(REQUIRED TASK):
Please return a portion of the listing below verbatim, beginning at the line that contains "Select the Both direction radio button" and stopping after the line that contains "Looking at the screenshot, I should [x=1094, y=167].".

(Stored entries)
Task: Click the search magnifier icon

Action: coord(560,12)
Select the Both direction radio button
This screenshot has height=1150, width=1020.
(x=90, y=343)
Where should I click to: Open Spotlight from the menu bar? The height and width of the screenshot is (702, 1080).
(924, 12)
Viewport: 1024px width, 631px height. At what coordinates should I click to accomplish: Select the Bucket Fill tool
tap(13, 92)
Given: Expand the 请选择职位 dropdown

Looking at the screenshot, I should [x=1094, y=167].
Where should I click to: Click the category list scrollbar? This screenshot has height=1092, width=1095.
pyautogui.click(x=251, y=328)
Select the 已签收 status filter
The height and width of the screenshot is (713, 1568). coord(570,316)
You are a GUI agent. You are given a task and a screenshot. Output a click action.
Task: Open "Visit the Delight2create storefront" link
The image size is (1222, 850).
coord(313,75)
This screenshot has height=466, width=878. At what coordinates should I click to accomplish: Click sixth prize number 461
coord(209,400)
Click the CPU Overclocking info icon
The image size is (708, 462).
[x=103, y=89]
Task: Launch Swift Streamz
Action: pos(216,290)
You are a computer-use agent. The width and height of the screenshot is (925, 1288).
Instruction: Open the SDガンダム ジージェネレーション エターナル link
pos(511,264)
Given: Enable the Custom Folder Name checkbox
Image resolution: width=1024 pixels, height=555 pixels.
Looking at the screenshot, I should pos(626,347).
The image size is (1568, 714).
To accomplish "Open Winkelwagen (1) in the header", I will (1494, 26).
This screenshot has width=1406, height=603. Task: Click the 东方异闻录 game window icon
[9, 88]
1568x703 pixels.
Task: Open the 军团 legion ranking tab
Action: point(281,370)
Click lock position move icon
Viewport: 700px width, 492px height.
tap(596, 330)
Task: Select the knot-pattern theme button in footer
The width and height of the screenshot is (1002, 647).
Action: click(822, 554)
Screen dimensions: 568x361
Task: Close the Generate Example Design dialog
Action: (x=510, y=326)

(RESULT FOR THIS TASK):
Select the Both direction radio button
This screenshot has height=1150, width=1020.
(x=90, y=343)
Where should I click to: Open Spotlight from the menu bar? The height and width of the screenshot is (702, 1080).
(924, 12)
Viewport: 1024px width, 631px height. At what coordinates should I click to accomplish: Select the Bucket Fill tool
tap(13, 92)
Given: Expand the 请选择职位 dropdown

Looking at the screenshot, I should [x=1094, y=167].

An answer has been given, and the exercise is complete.